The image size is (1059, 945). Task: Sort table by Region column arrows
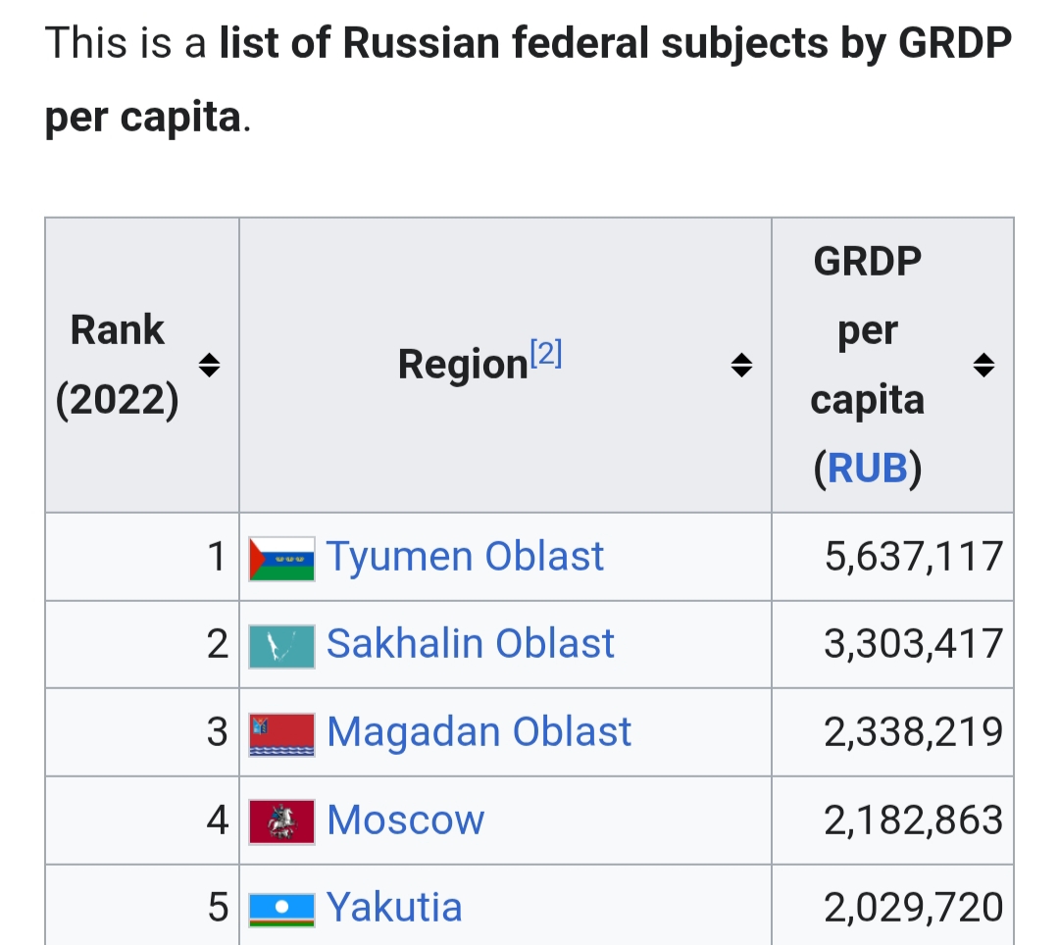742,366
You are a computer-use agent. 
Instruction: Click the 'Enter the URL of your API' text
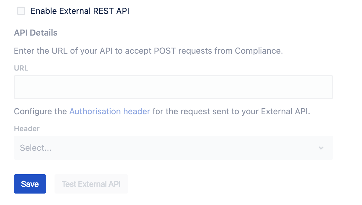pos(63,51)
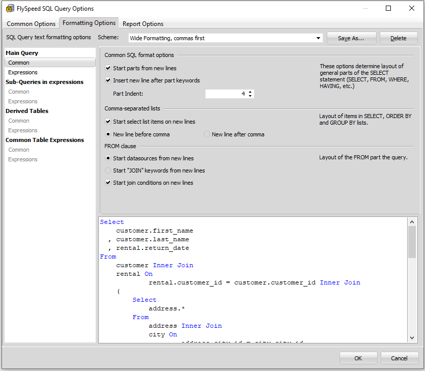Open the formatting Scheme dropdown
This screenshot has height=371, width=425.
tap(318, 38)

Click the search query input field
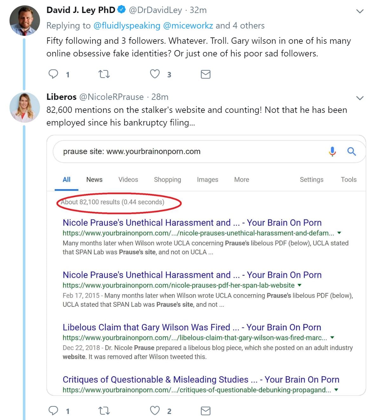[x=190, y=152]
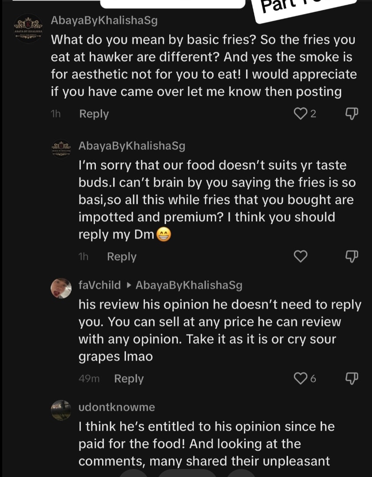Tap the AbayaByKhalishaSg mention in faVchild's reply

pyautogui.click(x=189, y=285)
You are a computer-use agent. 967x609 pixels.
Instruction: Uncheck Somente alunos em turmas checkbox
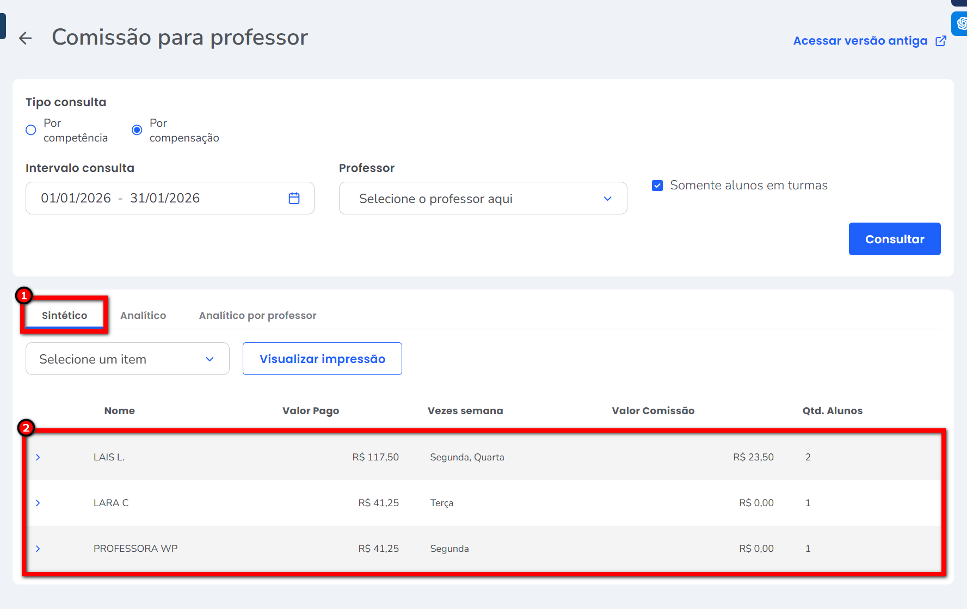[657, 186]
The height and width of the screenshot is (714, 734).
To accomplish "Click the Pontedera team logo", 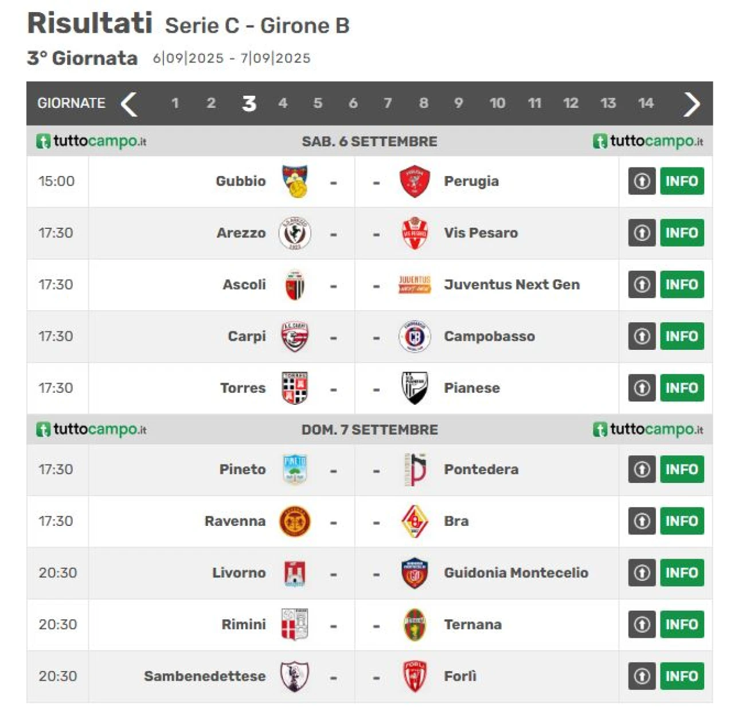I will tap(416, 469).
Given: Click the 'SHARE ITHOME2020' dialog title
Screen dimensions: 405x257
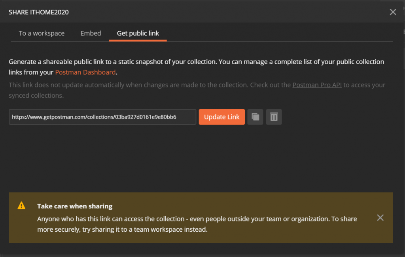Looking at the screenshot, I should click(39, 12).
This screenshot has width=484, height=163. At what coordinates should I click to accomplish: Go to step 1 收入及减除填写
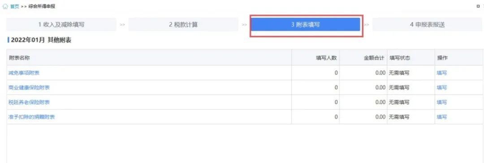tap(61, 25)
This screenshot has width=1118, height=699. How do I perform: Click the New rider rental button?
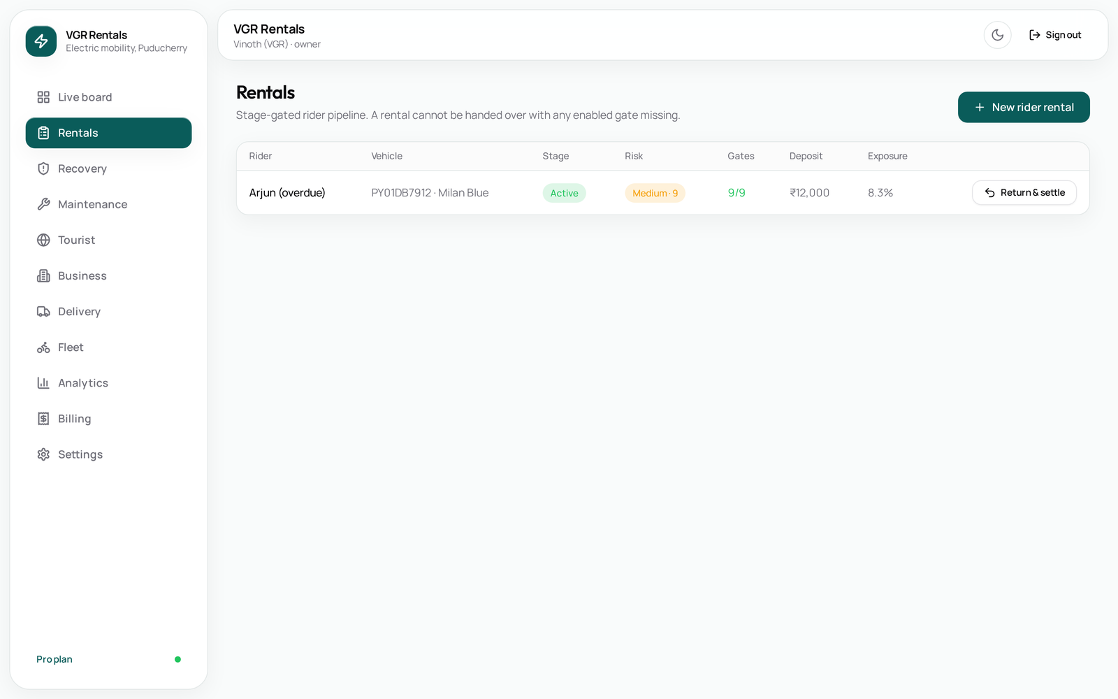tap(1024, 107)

▬▬▬▬▬▬

For the entries shown above, tally every line containing the word "agent". Report the tally and nothing else.

2